:: Trecho da página ::
Em seu capítulo de abertura, Leonilde Medeiros contextualiza historicamente os conflitos fundiários do ex-Distrito Federal e do estado fluminense, apresentando-os como um “ângulo privilegiado para a reflexão sobre as relações entre rural e urbano”. Isso porque o foco nos conflitos rurais ocorridos no Rio de Janeiro, estado cuja representação hegemônica desconsidera seus sertões, é o que o torna tão essencial para a compreensão do significado do golpe de 64 para a sociedade brasileira como um todo. A maioria dos conflitos relatados no livro se iniciaram nas décadas de 1940 e 1950, ou seja, quando o que hoje conhecemos como região metropolitana do Rio de Janeiro era o Distrito Federal e, portanto, centro nevrálgico do país. Logo, o que ocorria nessa região tinha repercussão nacional, até porque as elites políticas regionais concentravam-se na então capital, assim como os principais meios de comunicação e suas sucursais. O Rio de Janeiro era uma caixa de ressonância; portanto, o aumento crescente dos conflitos e despejo de camponeses, assim como surgimento de ocupações de terra - como as ocorridas em Imbé, na região em Campos de Goytacazes, e em Cachoeira de Macacu, na área disputada com o ex-senador Jerônimo Coimbra Bueno (UDN) -, ocupava as manchetes dos jornais e tinha alto grau de impacto nas elites de todo o país, que concentravam poder econômico e político e se viam ameaçadas pelas reformas de base defendidas pelo presidente João Goulart, em especial a agrária. Na época, os principais demandantes dessa reforma, os trabalhadores do campo estavam se iniciando na organização formal de seus interesses por intermédio de sindicatos, legalizados a partir da aprovação do Estatuto do Trabalhador Rurais em março de 1963, ou seja, um ano antes do golpe.
:::
:: Material ::
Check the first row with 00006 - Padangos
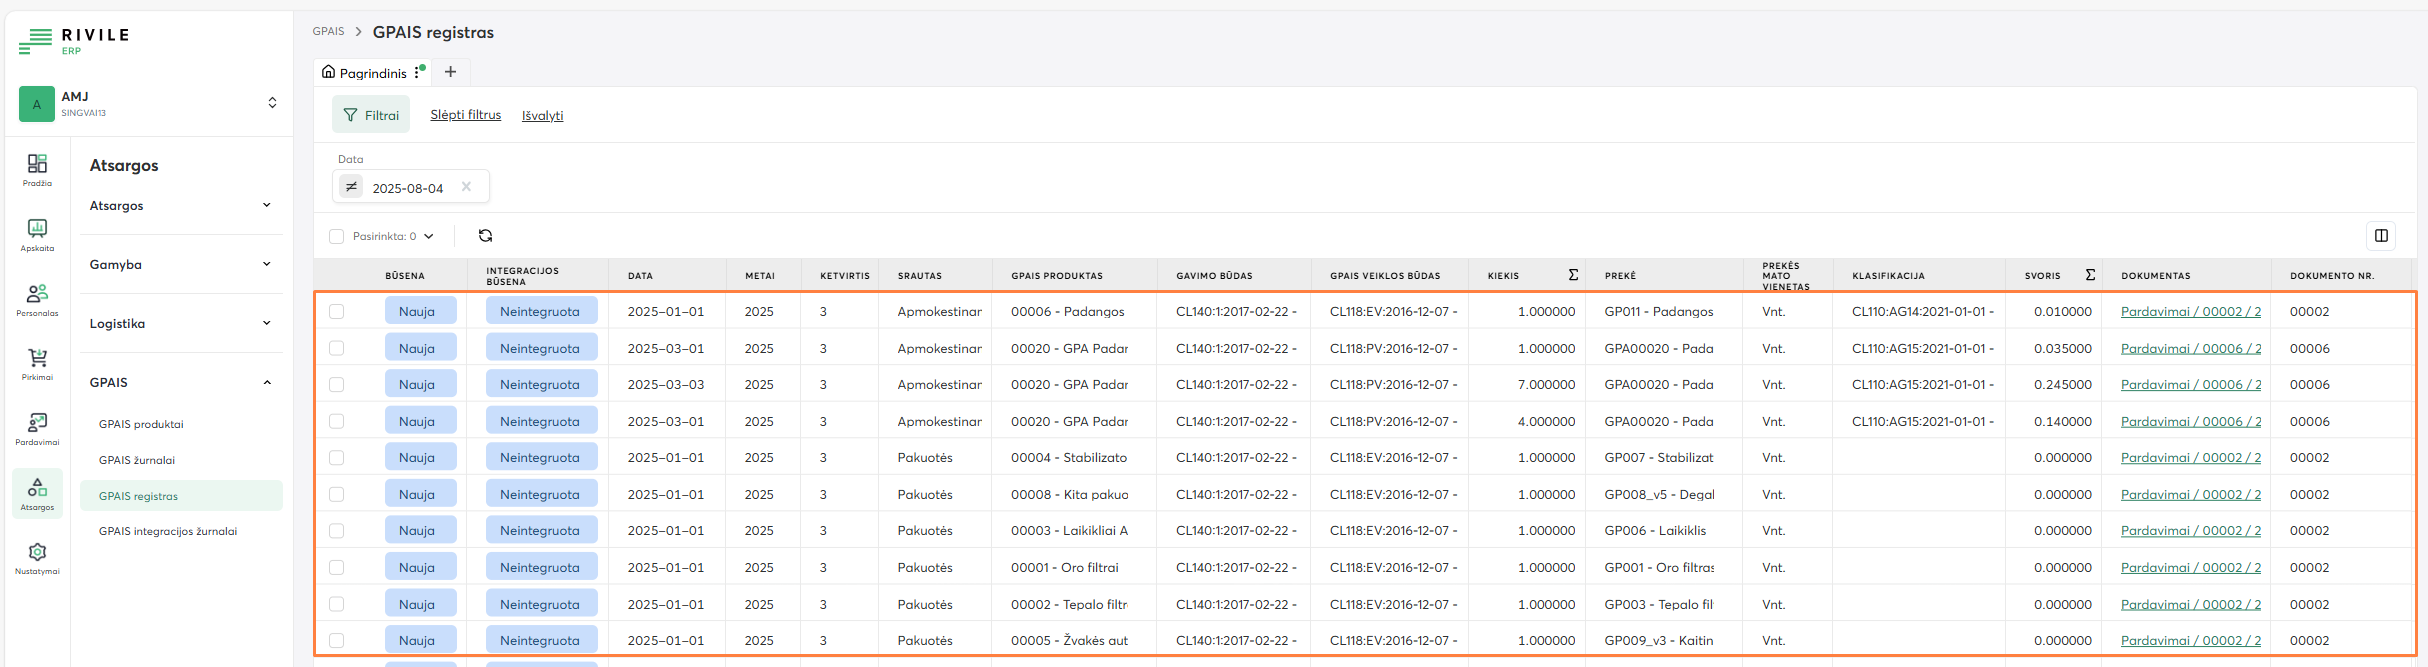 [337, 312]
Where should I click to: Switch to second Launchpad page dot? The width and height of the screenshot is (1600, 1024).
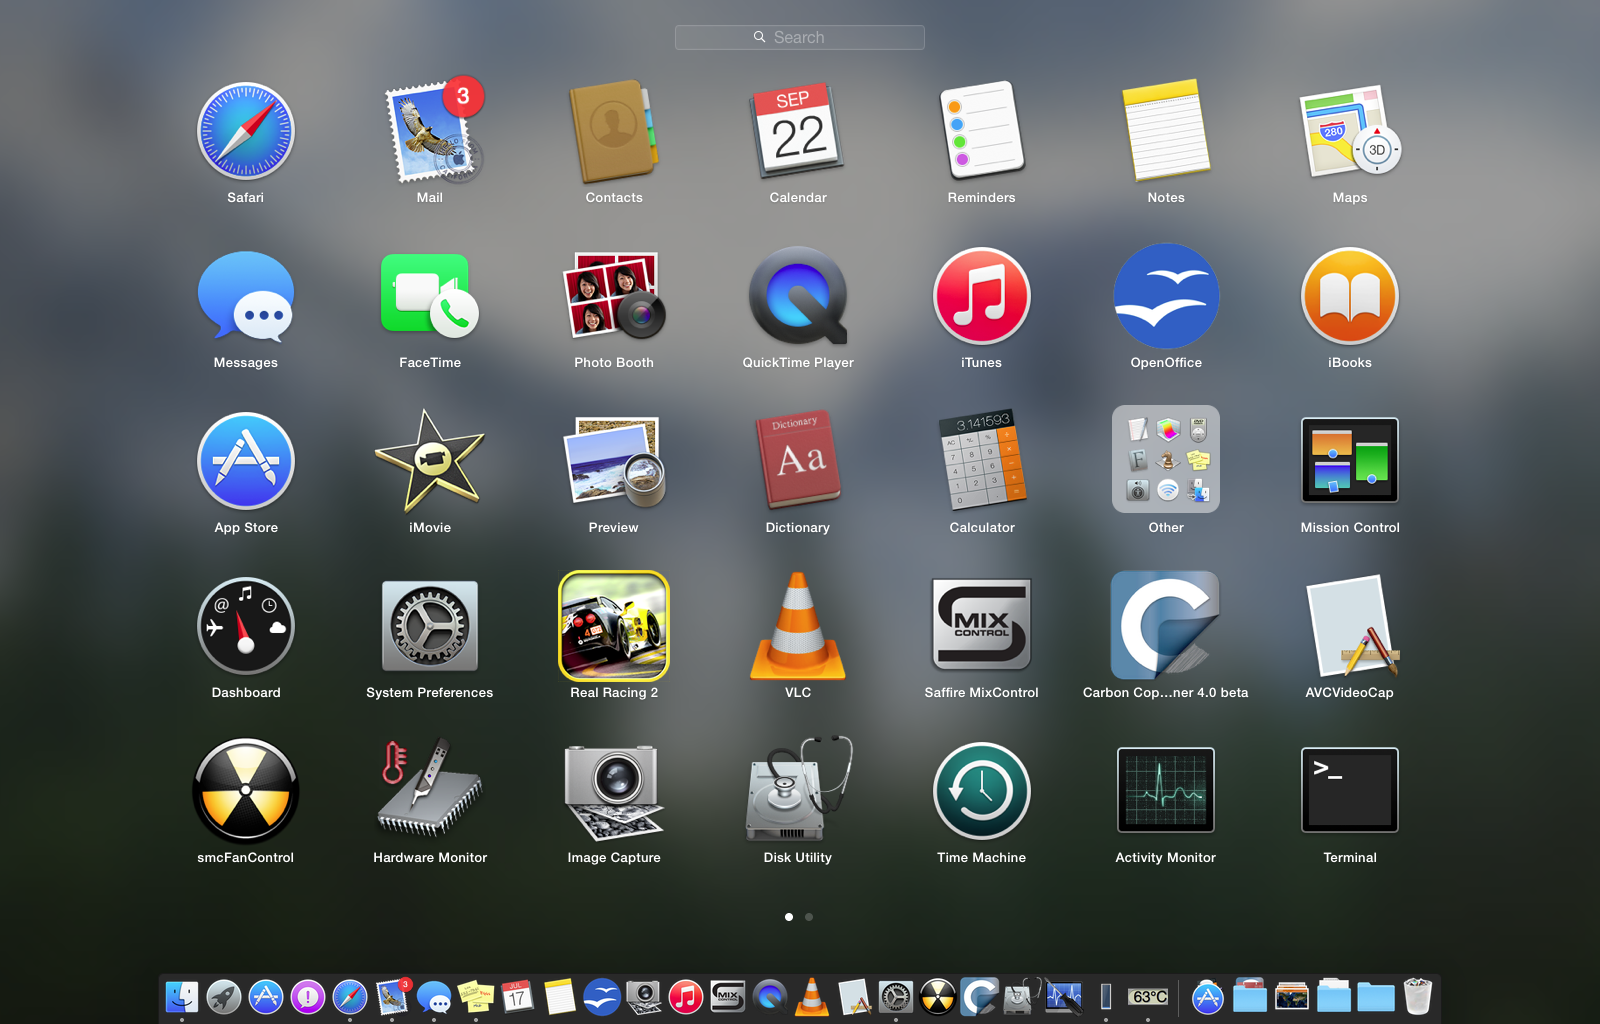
:::
- **Tarefa escrita 1**
De acordo com o trecho sobre os conflitos fundiários no Rio de Janeiro, quando foram legalizados os sindicatos dos trabalhadores do campo?
- **Tarefa escrita 2**
Liste todas as pessoas mencionadas pelo nome no trecho sobre os conflitos fundiários no Rio de Janeiro.
- **Tarefa escrita 3**
Retome o trecho sobre os conflitos fundiários no Rio de Janeiro a partir do ponto em que ele termina.

- **Resultado da tarefa 1**
Em março de 1963, um ano antes do golpe.

- **Resultado da tarefa 2**
Leonilde Medeiros, Jerônimo Coimbra Bueno, João Goulart

- **Resultado da tarefa 3**
O livro também agrega em seus vários capítulos uma teorização oriunda dos estudos rurais feitos no país, como o capítulo de Aline Bengoff Maia, sobre conflitos ocorridos na Fazenda São Lourenço, em Xerém, em torno da Fábrica Nacional de Motores, ao citar uma contribuição de Maria Nazareth Wanderley (1997)Wanderley, Maria de Nazareth B. (1997). O lugar dos rurais: o meio rural no Brasil moderno. XXI Encontro Anual da Anpocs. que descortina uma das razões do ostracismo imposto às lutas no campo. Seu argumento é que isso ocorre porque o meio rural é medido pela “ótica do desenvolvimento”, o que o confunde com o atraso e o faz perder “consistência histórica e social”, sendo desqualificado como objeto de estudo, visto que tenderia a deixar de existir sob a influência do progresso vindo da cidade (Wanderley apud Maia, 2018: 94). Por ser deixadas de lado, Maia conclui que as lutas camponesas “passaram a constituir uma dimensão silenciada da luta de classes que acompanha os processos de urbanização”. Nesse sentido, seu capítulo, assim como os demais contribuem para reenquadrar a memória dessa região, descortinando como o avanço da malha urbana foi tributário da herança de monopólio fundiário, fraudes e grilagens que é estruturante da formação social brasileira, com seus consequentes e deletérios impactos sociais e políticos.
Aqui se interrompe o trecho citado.